Robert Grant retired in 2010. In 2006 he was British Council Distinguished Guest Professor at the Political Studies Institute, Lisbon, and in 1999 Resident Scholar Fellow at the Social Philosophy and Policy Center, Bowling Green State University, Ohio. Previously a Fellow of Trinity Hall, Cambridge, then Lecturer at Sussex University, he joined the Department in 1974, was made Reader in English Literature in 1995, and has been Professor of the History of Ideas since 2004. In 1986, in recognition of his services to liberal education in the (then) Communist bloc, and after a strenuous interview, he was officially awarded the title of Undesirable Person by the Czechoslovak security bureau (StB).

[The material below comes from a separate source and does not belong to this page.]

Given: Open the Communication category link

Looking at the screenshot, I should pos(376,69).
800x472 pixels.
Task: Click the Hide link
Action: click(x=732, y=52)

He has given well over one hundred invited lectures, seminars and conference papers in Britain, the USA, Russia, Eastern Europe, Denmark, Portugal and Japan, and has published three books. Oakeshott (1990) was the first single-handed study of the philosopher Michael Oakeshott to cover his entire career, while The Politics of Sex and Other Essays (2000) and Imagining the Real: Essays on Politics, Ideology and Literature (2003) are two of a planned four-volume collection compiled from about one hundred and thirty previously published essays, articles, and reviews across a variety of fields. Prof. Grant has contributed both short and chapter-length articles to (among others) Routledge’s Encyclopaedia of Philosophy and Dictionary of Ethics, Theology and Society, and to Blackwell’s Companion to Aesthetics and Dictionary of Modern Social Thought. In literature his specialist areas are Shakespeare, the Victorian period, and the Modern era.
A frequent contributor to the TLS, he is also a consulting editor of the Edinburgh University Press journal Episteme and of two Imprint Academic monograph series, British Idealist Studies and Societas. He is currently writing Oakeshott’s official biography and assembling his own third and fourth collections of essays.